▸ Data:
------------------------

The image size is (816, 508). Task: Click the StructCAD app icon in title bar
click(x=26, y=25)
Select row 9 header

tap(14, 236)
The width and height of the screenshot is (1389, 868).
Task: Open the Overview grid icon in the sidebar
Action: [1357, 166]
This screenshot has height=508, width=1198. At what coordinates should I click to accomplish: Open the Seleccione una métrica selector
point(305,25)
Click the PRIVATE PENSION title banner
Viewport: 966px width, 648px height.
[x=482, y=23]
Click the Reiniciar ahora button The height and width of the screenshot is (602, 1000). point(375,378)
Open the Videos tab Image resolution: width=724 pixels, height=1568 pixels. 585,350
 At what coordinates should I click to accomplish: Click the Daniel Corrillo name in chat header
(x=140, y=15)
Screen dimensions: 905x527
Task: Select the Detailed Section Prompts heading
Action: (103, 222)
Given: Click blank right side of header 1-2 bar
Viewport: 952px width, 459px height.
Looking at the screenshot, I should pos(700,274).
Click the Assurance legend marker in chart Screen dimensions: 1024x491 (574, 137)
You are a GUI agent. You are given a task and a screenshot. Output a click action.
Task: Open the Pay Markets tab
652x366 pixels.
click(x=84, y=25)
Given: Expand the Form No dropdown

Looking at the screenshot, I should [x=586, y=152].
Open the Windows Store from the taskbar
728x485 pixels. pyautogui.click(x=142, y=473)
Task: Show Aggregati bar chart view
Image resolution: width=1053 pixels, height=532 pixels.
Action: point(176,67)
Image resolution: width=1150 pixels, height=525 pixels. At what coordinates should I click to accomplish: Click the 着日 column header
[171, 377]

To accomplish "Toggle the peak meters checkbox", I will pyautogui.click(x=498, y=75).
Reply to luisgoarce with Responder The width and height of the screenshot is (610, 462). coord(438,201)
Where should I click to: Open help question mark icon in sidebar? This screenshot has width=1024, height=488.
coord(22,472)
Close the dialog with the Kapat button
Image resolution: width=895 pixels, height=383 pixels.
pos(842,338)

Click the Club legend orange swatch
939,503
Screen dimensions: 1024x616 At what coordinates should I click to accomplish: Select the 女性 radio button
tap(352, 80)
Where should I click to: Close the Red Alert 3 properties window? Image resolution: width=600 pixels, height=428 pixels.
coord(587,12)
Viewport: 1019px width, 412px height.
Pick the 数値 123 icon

------------------------

Only one part of the material above is to be transcribed, namely the lines starting with the line that has "Open the Videos" and going on through the line that has "Click the Assurance", exactly as they stand.

▸ Exercise solution:
Open the Videos tab Image resolution: width=724 pixels, height=1568 pixels. 585,350
 At what coordinates should I click to accomplish: Click the Daniel Corrillo name in chat header
(x=140, y=15)
Screen dimensions: 905x527
Task: Select the Detailed Section Prompts heading
Action: (103, 222)
Given: Click blank right side of header 1-2 bar
Viewport: 952px width, 459px height.
Looking at the screenshot, I should pos(700,274).
Click the Assurance legend marker in chart Screen dimensions: 1024x491 (574, 137)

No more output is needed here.